## Data for processing
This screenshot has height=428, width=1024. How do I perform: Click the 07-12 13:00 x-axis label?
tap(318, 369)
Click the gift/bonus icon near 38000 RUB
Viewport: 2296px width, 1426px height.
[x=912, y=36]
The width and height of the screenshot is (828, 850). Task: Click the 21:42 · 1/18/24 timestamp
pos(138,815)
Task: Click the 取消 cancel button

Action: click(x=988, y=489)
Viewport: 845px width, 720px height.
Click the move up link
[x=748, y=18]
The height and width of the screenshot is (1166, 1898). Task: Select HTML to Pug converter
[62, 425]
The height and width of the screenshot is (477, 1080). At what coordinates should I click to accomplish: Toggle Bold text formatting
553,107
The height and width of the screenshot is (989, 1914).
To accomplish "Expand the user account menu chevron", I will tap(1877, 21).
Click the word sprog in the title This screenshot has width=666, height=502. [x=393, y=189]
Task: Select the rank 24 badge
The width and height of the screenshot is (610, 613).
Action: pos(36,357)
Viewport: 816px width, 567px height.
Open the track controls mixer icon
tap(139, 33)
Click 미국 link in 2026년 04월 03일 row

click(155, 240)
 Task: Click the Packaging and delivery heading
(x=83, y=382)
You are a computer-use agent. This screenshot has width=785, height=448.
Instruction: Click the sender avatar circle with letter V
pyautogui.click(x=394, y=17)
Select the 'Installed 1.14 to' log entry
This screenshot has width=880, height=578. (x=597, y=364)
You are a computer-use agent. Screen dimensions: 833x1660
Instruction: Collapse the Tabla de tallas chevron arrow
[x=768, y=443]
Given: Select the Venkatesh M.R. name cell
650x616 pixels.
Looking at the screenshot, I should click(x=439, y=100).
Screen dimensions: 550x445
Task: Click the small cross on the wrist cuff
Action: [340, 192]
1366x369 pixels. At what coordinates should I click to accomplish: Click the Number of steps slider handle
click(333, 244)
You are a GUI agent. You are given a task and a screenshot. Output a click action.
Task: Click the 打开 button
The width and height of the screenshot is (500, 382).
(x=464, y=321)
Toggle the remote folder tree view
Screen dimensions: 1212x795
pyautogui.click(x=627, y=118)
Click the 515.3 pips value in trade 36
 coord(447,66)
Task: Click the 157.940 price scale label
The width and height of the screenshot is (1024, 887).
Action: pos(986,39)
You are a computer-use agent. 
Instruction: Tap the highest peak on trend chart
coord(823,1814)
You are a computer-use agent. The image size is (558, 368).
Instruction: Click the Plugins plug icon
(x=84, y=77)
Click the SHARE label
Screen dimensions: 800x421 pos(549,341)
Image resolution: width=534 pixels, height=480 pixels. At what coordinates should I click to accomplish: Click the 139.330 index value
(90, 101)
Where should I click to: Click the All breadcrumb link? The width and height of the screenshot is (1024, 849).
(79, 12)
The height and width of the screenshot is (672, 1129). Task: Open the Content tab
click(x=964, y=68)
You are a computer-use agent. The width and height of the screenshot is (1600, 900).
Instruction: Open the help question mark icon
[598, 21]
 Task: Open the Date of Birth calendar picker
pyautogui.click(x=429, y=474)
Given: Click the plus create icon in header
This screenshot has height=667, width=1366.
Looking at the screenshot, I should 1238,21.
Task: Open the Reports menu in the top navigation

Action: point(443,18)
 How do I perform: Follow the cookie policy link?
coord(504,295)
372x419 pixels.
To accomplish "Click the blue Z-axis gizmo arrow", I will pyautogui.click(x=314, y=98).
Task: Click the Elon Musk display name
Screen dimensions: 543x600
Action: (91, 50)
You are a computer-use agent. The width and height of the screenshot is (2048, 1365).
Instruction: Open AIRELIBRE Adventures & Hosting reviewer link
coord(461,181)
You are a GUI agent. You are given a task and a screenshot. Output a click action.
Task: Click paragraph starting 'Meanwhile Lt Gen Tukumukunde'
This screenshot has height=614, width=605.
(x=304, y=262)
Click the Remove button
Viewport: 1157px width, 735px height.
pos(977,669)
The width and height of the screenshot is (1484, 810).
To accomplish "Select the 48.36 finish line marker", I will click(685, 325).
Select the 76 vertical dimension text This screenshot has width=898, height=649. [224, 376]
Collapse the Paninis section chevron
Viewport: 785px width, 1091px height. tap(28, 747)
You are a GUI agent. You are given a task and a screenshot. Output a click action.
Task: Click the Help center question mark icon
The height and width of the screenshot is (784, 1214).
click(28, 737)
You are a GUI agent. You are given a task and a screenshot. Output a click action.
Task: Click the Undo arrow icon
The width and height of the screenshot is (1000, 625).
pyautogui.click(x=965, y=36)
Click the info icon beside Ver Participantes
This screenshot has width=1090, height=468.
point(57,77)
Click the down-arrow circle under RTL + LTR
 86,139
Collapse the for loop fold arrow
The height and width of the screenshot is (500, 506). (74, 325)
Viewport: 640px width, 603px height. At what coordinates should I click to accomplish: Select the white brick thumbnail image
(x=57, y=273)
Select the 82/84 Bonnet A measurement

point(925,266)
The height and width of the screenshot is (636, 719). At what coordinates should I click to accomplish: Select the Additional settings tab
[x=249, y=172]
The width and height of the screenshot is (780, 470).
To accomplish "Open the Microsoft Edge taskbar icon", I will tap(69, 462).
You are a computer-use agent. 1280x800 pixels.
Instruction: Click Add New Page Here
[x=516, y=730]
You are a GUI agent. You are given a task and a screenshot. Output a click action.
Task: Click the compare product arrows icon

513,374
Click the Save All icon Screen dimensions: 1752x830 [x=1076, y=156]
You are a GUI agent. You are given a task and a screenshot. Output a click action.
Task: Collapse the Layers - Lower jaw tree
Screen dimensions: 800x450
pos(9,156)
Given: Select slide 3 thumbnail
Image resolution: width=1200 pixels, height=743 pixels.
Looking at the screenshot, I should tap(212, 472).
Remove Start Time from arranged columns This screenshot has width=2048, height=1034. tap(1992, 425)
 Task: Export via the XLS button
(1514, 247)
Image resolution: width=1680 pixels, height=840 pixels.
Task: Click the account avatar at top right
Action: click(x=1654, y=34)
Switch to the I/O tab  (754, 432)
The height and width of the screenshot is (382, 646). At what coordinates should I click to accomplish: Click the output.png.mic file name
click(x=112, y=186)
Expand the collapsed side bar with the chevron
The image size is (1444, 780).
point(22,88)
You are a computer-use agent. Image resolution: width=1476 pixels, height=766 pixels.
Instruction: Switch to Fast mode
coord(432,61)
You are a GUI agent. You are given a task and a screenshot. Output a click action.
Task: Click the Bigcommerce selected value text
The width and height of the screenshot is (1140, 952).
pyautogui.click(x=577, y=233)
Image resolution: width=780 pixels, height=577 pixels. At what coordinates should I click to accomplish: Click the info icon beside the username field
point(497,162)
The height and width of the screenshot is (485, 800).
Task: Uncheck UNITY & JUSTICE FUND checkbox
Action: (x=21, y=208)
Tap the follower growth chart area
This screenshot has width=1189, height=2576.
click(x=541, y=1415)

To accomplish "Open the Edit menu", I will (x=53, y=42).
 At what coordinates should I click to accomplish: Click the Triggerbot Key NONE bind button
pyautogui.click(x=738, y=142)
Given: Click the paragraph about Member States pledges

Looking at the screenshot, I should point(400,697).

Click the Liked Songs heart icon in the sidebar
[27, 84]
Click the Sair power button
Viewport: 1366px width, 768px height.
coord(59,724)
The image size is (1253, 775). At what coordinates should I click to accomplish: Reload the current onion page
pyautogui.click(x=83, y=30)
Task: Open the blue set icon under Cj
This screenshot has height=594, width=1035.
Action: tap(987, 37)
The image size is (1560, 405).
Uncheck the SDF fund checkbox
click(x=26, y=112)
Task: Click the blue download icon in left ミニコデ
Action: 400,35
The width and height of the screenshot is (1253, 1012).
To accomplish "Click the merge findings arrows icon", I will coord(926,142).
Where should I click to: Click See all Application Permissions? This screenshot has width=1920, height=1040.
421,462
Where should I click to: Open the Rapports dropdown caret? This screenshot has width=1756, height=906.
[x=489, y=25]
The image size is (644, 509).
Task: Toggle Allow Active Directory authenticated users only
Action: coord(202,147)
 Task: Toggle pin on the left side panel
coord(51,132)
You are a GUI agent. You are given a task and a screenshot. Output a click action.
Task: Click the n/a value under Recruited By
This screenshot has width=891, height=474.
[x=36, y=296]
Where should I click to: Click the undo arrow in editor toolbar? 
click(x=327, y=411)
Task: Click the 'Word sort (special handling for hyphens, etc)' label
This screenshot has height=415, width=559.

## Brief
The required answer is the exact run of lines above starting at the line with "Click the Save" and ending at the line with "Remove Start Time", with both ends present.

## Response to this exercise
Click the Save All icon Screen dimensions: 1752x830 [x=1076, y=156]
You are a GUI agent. You are given a task and a screenshot. Output a click action.
Task: Collapse the Layers - Lower jaw tree
Screen dimensions: 800x450
pos(9,156)
Given: Select slide 3 thumbnail
Image resolution: width=1200 pixels, height=743 pixels.
Looking at the screenshot, I should tap(212, 472).
Remove Start Time from arranged columns This screenshot has width=2048, height=1034. tap(1992, 425)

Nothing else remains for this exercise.